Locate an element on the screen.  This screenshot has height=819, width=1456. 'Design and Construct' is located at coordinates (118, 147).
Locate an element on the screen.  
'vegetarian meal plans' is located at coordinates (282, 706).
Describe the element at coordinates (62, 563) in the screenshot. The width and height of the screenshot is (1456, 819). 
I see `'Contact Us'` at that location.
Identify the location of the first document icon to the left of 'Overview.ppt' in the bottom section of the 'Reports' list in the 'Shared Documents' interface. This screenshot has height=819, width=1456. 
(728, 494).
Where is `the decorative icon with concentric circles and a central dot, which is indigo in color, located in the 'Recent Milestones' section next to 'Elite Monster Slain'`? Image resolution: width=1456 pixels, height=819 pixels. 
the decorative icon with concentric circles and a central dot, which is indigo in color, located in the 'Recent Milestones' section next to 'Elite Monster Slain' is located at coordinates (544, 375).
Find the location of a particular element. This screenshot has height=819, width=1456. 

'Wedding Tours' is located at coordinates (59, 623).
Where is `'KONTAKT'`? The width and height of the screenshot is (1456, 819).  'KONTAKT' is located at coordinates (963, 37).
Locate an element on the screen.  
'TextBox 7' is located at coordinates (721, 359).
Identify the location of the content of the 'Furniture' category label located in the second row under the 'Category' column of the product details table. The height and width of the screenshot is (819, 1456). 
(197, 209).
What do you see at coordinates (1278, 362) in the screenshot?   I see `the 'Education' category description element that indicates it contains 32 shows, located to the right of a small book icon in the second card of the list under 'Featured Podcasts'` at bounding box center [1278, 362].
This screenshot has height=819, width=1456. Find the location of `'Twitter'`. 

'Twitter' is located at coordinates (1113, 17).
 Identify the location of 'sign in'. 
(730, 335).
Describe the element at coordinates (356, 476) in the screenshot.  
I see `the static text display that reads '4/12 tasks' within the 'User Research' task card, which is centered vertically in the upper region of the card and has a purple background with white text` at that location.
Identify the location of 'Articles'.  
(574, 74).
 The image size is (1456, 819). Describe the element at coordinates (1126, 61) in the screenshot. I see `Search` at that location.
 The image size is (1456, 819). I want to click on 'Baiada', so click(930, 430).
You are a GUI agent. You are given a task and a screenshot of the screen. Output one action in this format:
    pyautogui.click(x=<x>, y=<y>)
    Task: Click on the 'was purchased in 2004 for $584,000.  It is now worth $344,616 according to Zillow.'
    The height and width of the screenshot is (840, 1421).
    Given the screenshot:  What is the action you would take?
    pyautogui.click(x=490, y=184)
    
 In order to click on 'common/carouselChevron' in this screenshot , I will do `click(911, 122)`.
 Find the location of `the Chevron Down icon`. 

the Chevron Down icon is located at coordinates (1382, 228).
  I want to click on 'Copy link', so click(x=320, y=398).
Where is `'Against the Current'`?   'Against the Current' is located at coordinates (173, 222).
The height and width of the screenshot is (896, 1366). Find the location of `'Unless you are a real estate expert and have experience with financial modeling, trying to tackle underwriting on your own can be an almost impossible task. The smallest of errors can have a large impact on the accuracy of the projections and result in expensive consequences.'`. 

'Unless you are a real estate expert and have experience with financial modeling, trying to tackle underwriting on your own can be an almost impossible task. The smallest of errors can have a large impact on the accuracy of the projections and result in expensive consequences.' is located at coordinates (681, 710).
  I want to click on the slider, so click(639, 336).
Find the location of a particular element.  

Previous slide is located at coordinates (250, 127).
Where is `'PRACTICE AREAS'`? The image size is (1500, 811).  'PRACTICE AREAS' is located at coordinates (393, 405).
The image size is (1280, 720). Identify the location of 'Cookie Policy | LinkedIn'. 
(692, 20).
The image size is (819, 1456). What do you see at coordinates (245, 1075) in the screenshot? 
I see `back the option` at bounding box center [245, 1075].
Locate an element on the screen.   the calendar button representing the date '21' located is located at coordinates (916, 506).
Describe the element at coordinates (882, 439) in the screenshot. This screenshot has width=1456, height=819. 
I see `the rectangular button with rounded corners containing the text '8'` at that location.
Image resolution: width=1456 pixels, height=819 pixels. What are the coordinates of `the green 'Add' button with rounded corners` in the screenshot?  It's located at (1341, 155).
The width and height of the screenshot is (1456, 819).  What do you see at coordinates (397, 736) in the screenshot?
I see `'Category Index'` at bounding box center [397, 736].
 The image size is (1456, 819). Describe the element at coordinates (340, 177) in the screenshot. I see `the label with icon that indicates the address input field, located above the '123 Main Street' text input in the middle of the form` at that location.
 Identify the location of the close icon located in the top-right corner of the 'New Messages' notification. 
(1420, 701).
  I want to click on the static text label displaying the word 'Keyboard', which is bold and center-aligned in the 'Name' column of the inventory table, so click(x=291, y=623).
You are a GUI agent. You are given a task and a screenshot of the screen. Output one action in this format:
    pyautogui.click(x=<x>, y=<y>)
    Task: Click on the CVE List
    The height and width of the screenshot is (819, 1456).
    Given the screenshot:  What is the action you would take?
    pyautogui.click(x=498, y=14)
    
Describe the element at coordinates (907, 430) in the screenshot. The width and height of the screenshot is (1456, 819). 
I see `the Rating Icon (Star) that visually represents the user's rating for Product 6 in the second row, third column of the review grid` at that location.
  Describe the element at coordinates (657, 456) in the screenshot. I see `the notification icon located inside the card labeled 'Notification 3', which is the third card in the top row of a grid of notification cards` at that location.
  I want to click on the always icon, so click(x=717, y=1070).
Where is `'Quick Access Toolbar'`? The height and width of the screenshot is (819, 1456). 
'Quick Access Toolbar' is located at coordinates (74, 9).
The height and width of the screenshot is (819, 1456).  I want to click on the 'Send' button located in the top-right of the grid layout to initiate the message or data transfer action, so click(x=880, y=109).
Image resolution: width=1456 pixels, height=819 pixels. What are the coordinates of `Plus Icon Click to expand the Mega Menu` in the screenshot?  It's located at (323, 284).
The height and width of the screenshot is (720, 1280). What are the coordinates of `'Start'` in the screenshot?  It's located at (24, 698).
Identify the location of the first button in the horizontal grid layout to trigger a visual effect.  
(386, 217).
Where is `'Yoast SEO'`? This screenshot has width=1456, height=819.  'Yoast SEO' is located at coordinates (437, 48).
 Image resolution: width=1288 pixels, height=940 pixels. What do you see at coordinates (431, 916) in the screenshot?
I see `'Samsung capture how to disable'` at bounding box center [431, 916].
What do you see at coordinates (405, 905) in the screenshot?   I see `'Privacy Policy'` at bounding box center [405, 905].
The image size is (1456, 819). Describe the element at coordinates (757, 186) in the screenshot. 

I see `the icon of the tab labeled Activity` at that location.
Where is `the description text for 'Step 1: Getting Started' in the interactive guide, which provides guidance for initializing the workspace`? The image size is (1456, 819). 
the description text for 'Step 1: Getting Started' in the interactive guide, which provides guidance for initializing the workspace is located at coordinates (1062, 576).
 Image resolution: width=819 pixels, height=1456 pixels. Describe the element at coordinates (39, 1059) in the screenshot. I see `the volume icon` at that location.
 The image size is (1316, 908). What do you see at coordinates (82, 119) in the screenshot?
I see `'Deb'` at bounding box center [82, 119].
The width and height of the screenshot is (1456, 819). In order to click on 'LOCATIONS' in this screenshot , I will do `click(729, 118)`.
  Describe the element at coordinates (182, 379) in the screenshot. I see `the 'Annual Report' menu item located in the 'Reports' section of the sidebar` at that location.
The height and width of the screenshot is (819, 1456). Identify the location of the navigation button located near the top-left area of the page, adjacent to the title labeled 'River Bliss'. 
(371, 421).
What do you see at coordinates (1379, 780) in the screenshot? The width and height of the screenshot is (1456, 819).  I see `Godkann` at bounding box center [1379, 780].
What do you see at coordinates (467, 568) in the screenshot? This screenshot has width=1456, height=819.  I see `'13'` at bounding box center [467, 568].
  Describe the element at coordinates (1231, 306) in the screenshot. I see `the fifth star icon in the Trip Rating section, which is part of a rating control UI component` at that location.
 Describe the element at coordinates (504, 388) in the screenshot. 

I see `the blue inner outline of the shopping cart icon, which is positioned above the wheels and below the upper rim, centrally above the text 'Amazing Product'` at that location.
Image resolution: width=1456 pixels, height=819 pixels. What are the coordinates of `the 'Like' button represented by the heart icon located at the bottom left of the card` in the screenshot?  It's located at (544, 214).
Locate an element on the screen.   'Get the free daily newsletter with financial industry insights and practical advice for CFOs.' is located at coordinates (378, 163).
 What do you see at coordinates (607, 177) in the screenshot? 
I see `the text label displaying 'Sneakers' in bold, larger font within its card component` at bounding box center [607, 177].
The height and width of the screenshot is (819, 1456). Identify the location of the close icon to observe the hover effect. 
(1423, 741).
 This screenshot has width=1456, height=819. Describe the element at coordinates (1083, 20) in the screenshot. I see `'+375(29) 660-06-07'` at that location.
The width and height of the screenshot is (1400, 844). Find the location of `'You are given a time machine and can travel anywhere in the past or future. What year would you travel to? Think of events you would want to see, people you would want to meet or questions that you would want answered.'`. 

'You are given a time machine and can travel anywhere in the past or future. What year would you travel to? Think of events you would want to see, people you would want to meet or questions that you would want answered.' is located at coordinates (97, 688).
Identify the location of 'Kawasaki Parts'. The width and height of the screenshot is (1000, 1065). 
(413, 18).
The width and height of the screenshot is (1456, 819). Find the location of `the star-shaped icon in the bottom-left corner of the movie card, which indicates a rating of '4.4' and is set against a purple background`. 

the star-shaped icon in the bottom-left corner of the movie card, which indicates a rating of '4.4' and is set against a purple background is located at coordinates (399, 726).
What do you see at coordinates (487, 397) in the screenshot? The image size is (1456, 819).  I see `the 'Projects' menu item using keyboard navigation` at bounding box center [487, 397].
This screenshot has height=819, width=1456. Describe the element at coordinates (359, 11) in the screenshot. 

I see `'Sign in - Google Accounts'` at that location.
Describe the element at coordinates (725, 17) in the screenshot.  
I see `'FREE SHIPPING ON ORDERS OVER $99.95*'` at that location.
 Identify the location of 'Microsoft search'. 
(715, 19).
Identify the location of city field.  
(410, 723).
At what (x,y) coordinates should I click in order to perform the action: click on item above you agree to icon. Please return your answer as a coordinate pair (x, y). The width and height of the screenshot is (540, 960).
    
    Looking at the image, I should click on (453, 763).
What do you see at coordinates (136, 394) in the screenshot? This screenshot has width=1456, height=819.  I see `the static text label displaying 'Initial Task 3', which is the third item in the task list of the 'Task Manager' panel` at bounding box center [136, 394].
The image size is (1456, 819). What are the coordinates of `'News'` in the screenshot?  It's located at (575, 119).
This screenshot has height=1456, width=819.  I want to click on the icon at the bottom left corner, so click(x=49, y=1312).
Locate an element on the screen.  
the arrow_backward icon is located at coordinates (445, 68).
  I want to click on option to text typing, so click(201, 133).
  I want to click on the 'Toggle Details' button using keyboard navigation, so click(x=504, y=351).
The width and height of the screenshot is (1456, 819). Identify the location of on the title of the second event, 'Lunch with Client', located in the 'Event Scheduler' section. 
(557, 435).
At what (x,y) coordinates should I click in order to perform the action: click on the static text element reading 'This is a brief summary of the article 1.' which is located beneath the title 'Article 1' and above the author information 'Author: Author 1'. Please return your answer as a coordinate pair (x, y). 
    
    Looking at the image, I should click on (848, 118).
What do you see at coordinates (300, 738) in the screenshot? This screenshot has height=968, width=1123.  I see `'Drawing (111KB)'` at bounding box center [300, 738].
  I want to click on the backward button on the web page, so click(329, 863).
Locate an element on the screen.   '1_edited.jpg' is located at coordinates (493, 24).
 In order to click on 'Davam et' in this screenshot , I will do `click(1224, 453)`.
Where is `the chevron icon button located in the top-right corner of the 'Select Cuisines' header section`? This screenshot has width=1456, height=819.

_DIRECTIVE_
Rewrite the listing from the line containing "at (323, 284)." down through the line containing "icon of the", with "Identify the location" replaced by "Find the position" and everything else unchanged.

_RESPONSE TO THE TASK_
Image resolution: width=1456 pixels, height=819 pixels. What are the coordinates of `Plus Icon Click to expand the Mega Menu` in the screenshot?  It's located at (323, 284).
The height and width of the screenshot is (720, 1280). What are the coordinates of `'Start'` in the screenshot?  It's located at (24, 698).
Find the position of the first button in the horizontal grid layout to trigger a visual effect.  
(386, 217).
Where is `'Yoast SEO'`? This screenshot has width=1456, height=819.  'Yoast SEO' is located at coordinates (437, 48).
 Image resolution: width=1288 pixels, height=940 pixels. What do you see at coordinates (431, 916) in the screenshot?
I see `'Samsung capture how to disable'` at bounding box center [431, 916].
What do you see at coordinates (405, 905) in the screenshot?   I see `'Privacy Policy'` at bounding box center [405, 905].
The image size is (1456, 819). Describe the element at coordinates (757, 186) in the screenshot. 

I see `the icon of the tab labeled Activity` at that location.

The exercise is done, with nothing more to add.